#### Task brief
Your job is to write out each record precisely as it stands.
Top of Source records
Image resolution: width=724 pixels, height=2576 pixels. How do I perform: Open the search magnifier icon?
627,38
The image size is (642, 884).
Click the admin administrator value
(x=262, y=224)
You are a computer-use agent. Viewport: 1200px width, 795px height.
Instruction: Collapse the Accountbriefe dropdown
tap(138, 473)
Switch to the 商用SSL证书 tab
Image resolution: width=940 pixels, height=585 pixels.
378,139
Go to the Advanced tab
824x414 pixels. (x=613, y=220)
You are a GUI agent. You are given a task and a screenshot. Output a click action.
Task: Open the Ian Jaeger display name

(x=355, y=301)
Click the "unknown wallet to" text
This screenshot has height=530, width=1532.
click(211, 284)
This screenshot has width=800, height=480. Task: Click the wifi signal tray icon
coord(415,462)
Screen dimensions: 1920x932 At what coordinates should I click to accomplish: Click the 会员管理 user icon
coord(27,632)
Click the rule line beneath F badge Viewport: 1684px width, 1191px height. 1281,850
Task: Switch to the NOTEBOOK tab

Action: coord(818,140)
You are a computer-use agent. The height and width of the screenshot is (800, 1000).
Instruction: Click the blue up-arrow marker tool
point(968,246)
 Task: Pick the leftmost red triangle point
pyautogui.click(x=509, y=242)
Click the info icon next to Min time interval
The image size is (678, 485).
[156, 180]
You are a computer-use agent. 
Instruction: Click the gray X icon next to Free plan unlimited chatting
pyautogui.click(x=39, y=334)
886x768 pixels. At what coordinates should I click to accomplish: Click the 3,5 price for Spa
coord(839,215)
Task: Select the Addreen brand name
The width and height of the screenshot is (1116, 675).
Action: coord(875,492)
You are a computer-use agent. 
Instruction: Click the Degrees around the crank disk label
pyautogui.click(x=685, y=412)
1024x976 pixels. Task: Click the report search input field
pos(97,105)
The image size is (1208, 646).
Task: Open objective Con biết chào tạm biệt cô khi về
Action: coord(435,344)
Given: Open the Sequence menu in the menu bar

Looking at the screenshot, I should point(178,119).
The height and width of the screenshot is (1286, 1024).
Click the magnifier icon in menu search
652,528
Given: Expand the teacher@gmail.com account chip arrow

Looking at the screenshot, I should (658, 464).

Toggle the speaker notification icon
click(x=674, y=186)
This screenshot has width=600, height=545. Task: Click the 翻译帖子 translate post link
Bottom of Source records
#### Exercise response
Image resolution: width=724 pixels, height=2576 pixels. How do I perform: Open the search magnifier icon?
627,38
The image size is (642, 884).
Click the admin administrator value
(x=262, y=224)
You are a computer-use agent. Viewport: 1200px width, 795px height.
Instruction: Collapse the Accountbriefe dropdown
tap(138, 473)
Switch to the 商用SSL证书 tab
Image resolution: width=940 pixels, height=585 pixels.
378,139
Go to the Advanced tab
824x414 pixels. (x=613, y=220)
You are a GUI agent. You are given a task and a screenshot. Output a click action.
Task: Open the Ian Jaeger display name

(x=355, y=301)
Click the "unknown wallet to" text
This screenshot has height=530, width=1532.
click(211, 284)
This screenshot has width=800, height=480. Task: Click the wifi signal tray icon
coord(415,462)
Screen dimensions: 1920x932 At what coordinates should I click to accomplish: Click the 会员管理 user icon
coord(27,632)
Click the rule line beneath F badge Viewport: 1684px width, 1191px height. 1281,850
Task: Switch to the NOTEBOOK tab

Action: coord(818,140)
You are a computer-use agent. The height and width of the screenshot is (800, 1000).
Instruction: Click the blue up-arrow marker tool
point(968,246)
 Task: Pick the leftmost red triangle point
pyautogui.click(x=509, y=242)
Click the info icon next to Min time interval
The image size is (678, 485).
[156, 180]
You are a computer-use agent. 
Instruction: Click the gray X icon next to Free plan unlimited chatting
pyautogui.click(x=39, y=334)
886x768 pixels. At what coordinates should I click to accomplish: Click the 3,5 price for Spa
coord(839,215)
Task: Select the Addreen brand name
The width and height of the screenshot is (1116, 675).
Action: coord(875,492)
You are a computer-use agent. 
Instruction: Click the Degrees around the crank disk label
pyautogui.click(x=685, y=412)
1024x976 pixels. Task: Click the report search input field
pos(97,105)
The image size is (1208, 646).
Task: Open objective Con biết chào tạm biệt cô khi về
Action: coord(435,344)
Given: Open the Sequence menu in the menu bar

Looking at the screenshot, I should point(178,119).
The height and width of the screenshot is (1286, 1024).
Click the magnifier icon in menu search
652,528
Given: Expand the teacher@gmail.com account chip arrow

Looking at the screenshot, I should (658, 464).

Toggle the speaker notification icon
click(x=674, y=186)
This screenshot has width=600, height=545. Task: Click the 翻译帖子 translate post link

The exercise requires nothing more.